Available data –
───
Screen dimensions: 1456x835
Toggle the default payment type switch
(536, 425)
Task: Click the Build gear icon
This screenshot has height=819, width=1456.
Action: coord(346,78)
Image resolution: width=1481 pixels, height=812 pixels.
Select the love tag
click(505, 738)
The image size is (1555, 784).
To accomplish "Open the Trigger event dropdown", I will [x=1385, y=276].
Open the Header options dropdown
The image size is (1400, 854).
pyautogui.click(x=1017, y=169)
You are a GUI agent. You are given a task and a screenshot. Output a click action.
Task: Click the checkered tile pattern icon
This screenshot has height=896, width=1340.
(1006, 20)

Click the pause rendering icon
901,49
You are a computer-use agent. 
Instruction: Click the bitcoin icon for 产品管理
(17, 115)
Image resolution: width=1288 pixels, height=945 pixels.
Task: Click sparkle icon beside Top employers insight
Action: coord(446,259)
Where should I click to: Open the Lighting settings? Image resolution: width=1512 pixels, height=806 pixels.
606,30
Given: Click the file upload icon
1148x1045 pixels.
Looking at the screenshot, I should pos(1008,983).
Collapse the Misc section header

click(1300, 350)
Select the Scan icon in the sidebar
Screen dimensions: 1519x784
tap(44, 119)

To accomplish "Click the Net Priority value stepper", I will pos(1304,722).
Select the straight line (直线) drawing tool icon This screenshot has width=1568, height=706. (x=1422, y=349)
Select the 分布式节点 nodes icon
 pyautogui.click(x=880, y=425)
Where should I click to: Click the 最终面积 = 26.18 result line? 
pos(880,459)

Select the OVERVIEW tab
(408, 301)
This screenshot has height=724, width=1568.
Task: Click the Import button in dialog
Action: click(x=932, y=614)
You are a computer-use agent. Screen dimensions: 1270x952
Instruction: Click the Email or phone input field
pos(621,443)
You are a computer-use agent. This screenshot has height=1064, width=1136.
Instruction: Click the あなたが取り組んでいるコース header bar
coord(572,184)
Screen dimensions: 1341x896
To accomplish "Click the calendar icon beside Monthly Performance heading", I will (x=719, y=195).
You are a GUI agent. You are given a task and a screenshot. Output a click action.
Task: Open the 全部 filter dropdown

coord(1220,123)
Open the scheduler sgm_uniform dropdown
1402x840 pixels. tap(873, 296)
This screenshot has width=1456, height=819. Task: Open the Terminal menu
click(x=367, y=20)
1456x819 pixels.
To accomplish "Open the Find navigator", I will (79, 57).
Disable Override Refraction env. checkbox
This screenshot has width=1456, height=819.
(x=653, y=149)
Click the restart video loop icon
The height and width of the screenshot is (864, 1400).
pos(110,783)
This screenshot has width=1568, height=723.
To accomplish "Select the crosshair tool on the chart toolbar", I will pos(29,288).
───
What you will do – Nothing should be returned except the lines from the first line of the data above through the line with "Select the straight", each one exact.

Your solution –
Screen dimensions: 1456x835
Toggle the default payment type switch
(536, 425)
Task: Click the Build gear icon
This screenshot has height=819, width=1456.
Action: coord(346,78)
Image resolution: width=1481 pixels, height=812 pixels.
Select the love tag
click(505, 738)
The image size is (1555, 784).
To accomplish "Open the Trigger event dropdown", I will [x=1385, y=276].
Open the Header options dropdown
The image size is (1400, 854).
pyautogui.click(x=1017, y=169)
You are a GUI agent. You are given a task and a screenshot. Output a click action.
Task: Click the checkered tile pattern icon
This screenshot has height=896, width=1340.
(1006, 20)

Click the pause rendering icon
901,49
You are a computer-use agent. 
Instruction: Click the bitcoin icon for 产品管理
(17, 115)
Image resolution: width=1288 pixels, height=945 pixels.
Task: Click sparkle icon beside Top employers insight
Action: coord(446,259)
Where should I click to: Open the Lighting settings? Image resolution: width=1512 pixels, height=806 pixels.
606,30
Given: Click the file upload icon
1148x1045 pixels.
Looking at the screenshot, I should pos(1008,983).
Collapse the Misc section header

click(1300, 350)
Select the Scan icon in the sidebar
Screen dimensions: 1519x784
tap(44, 119)

To accomplish "Click the Net Priority value stepper", I will pos(1304,722).
Select the straight line (直线) drawing tool icon This screenshot has width=1568, height=706. (x=1422, y=349)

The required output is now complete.